Start of Records to use

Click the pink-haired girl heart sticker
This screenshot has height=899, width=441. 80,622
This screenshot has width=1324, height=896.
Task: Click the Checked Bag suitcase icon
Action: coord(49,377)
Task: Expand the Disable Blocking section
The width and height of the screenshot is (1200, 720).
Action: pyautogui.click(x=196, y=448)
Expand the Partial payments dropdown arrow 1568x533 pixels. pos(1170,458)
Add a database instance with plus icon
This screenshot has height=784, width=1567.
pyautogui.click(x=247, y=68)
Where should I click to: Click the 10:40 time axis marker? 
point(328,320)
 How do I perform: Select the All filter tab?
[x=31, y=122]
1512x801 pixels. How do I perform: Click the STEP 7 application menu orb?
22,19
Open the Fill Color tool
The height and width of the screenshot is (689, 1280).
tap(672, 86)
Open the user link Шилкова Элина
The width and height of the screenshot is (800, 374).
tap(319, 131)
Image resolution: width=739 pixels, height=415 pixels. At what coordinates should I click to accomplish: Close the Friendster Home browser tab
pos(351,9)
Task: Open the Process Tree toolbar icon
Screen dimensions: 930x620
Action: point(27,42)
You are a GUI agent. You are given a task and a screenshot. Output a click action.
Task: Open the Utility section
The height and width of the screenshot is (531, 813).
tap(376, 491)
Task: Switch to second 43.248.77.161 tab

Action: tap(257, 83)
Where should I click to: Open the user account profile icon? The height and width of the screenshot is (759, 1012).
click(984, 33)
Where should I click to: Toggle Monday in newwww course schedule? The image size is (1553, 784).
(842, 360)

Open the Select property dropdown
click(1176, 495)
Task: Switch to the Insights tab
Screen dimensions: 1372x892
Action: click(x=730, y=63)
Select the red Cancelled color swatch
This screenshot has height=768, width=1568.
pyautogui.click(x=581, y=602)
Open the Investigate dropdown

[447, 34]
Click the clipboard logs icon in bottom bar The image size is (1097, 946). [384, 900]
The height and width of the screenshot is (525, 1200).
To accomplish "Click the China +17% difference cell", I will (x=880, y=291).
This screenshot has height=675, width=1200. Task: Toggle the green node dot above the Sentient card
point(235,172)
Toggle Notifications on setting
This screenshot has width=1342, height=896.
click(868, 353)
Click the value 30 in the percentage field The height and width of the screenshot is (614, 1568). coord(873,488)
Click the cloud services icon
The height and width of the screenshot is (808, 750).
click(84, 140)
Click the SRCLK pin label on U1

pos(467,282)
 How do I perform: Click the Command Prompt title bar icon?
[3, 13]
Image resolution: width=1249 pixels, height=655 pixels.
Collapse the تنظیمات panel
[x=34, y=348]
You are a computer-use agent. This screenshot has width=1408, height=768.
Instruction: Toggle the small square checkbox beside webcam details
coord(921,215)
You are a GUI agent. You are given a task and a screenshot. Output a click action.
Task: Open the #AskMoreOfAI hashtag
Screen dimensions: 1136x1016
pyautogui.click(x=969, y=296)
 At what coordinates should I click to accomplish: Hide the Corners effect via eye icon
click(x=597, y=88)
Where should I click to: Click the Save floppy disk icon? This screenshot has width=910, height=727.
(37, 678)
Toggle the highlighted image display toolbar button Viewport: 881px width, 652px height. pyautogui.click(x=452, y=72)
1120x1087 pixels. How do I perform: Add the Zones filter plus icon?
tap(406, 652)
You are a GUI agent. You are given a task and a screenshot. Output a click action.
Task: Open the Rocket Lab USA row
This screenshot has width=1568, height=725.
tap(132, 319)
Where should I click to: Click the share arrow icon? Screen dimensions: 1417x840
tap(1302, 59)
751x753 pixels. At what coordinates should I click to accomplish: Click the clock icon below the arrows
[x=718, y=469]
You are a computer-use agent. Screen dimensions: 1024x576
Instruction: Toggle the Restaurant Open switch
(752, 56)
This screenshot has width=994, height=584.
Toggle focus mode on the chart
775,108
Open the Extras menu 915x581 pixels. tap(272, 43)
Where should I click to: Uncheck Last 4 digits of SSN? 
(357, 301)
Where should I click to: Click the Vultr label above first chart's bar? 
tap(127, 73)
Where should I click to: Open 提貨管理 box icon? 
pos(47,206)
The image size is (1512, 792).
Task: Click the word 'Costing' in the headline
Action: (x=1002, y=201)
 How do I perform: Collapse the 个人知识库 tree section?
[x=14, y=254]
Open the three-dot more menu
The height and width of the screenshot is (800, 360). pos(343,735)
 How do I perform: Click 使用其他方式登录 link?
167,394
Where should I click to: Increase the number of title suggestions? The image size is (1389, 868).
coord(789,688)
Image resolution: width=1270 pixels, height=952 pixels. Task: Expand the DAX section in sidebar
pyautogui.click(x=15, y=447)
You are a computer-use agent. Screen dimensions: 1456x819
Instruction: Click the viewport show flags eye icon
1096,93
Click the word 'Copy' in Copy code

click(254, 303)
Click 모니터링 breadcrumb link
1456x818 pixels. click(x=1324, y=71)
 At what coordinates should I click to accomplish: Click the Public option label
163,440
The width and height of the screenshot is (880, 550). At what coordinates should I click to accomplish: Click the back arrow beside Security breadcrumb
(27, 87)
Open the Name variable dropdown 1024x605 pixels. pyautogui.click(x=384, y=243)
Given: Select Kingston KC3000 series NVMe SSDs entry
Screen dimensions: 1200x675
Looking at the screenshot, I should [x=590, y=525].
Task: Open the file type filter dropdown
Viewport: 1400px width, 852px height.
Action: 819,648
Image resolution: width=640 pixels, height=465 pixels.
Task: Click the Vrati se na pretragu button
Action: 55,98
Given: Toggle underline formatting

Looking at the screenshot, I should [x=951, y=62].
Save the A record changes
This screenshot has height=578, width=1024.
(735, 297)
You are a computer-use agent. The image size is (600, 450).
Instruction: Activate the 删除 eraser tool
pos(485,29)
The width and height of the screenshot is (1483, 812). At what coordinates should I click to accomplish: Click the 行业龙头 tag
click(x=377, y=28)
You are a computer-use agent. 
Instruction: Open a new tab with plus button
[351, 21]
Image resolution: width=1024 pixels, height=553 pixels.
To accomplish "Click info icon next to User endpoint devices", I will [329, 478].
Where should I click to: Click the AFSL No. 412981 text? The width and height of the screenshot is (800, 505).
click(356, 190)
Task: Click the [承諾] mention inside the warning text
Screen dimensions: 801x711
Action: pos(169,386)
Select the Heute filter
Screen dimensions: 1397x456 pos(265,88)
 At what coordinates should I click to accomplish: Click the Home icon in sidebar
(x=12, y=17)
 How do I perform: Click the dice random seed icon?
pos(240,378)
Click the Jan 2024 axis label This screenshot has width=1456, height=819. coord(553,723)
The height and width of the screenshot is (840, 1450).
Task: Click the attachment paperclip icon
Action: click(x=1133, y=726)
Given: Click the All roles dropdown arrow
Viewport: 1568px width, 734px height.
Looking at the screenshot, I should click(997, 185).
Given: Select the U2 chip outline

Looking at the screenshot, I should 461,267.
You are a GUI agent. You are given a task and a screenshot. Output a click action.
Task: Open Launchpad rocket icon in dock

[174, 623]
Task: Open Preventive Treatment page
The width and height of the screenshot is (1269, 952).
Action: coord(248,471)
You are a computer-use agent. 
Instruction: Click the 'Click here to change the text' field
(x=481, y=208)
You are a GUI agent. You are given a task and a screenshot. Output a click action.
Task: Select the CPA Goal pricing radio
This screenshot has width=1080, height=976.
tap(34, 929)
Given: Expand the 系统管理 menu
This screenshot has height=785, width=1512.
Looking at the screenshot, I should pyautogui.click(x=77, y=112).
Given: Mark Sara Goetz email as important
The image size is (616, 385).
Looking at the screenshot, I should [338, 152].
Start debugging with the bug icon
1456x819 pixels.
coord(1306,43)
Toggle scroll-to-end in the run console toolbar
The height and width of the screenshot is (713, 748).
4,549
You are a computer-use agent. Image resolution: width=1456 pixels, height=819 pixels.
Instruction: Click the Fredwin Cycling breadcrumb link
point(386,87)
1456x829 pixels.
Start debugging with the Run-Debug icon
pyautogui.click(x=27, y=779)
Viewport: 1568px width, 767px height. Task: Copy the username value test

End of Records to use

Your task:
Rewrite the records from the line with "Where should I click to: Open the" up to and including the line with "Click the clipboard", putting "menu" wherever "dropdown" appears and leaving everything else the same.

Written answer:
Where should I click to: Open the user account profile icon? The height and width of the screenshot is (759, 1012).
click(984, 33)
Where should I click to: Toggle Monday in newwww course schedule? The image size is (1553, 784).
(842, 360)

Open the Select property menu
click(1176, 495)
Task: Switch to the Insights tab
Screen dimensions: 1372x892
Action: click(x=730, y=63)
Select the red Cancelled color swatch
This screenshot has height=768, width=1568.
pyautogui.click(x=581, y=602)
Open the Investigate menu

[447, 34]
Click the clipboard logs icon in bottom bar The image size is (1097, 946). [384, 900]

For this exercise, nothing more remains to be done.